When we flag up the sheer inadequacy of the government’s approach to the Brexit negotiations, is that ‘moaning’, or alarm? There’s a lot of moaning going on about Brexit, to be sure, but it’s not coming from our side.

The Brexiteers moan when British people eagerly wave the EU flag precisely because they choose to do it. The flags weren’t pressed into their unwilling hands by thugs from Brussels, their Union Flags weren’t confiscated, they weren’t instructed to wave the EU flag by BBC floor managers, whatever the Daily Mail letters page might think (in fact, the BBC technicians had a large Ring O’Stars which a concertgoer had draped over the balcony removed). The people – that’s The People, whose will is absolute, remember – chose to wave those flags. Funny how The People are ineffably wise as long as they appear to support the Brexit agenda but become a treasonous rabble the minute they stop playing ball.
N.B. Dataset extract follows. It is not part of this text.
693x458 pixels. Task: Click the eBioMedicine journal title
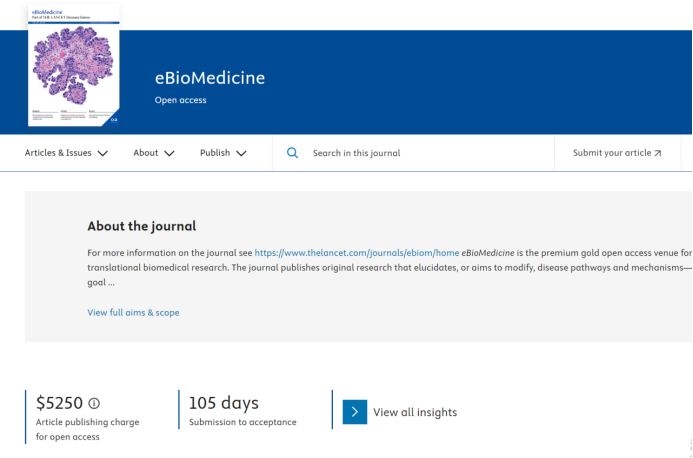(210, 78)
The Brexiteers, as I pointed out last week, moan like hell that the Remainers refuse to get on board with their insane project and continue instead to raise pettyfogging objections like ‘It’ll bankrupt the country, reduce our international influence to nil and possibly start a civil war in Ireland’.

They moan, as did our old pal Julia Hartley Brewer on Twitter last week: ‘Soooo many Remoaner bores on my timeline tonight. Don’t they ever take a night off from despising democracy?’
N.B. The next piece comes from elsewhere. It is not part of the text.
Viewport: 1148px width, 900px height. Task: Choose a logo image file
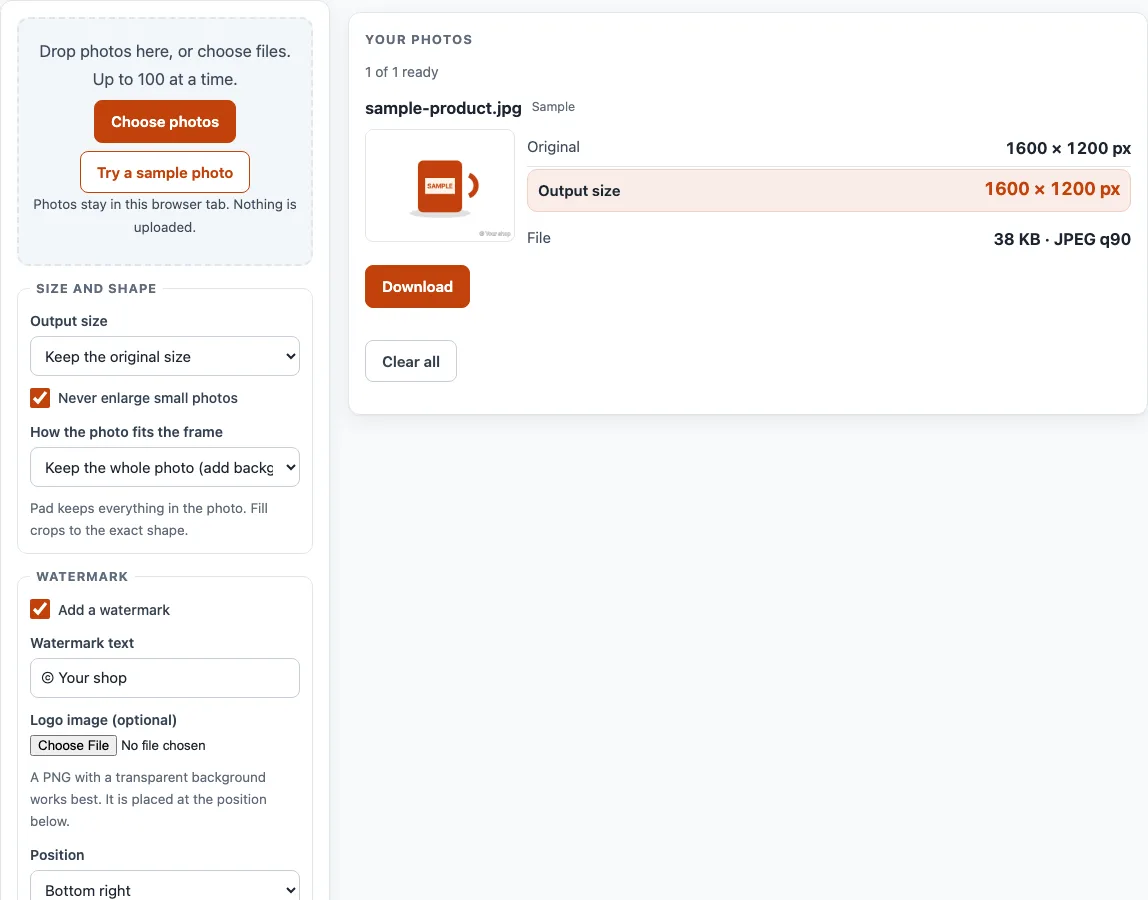pos(73,745)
Two obvious responses came to mind: firstly, the ‘unfollow’ button is right there, Jules. Unless you’ve already purged all the vocal Remainers from your timeline and it’s still full of anti-Brexit tweets in which case what does that tell you, and secondly; Wait, WHO ‘despises democracy’?

This week the government’s Withdrawal Bill represents just the most recent – and blatant – attempt to bypass and/or subvert the sovereignty of Parliament since the referendum. That looks a lot more like ‘despising democracy’ than calling for the people to be consulted on Brexit after they’ve had a chance to discover what it actually entails.

The Brexiteers perverted democracy last June by bombarding the voters with lies and knowingly false promises and they’ve been running and hiding from ‘democracy’ ever since. And now, as the lies are exposed, their case lies in tatters and whatever victory they won is left hollow, all they have left is insults, and moaning. So. Much. Moaning.

So, for all that we successfully ‘reclaimed’ it quite early on in proceedings I’ve decided I’m not going to use the word ‘Remoaner’ any more, not even ironically. We’re REMAINERS. We’re not whining. We’re winning.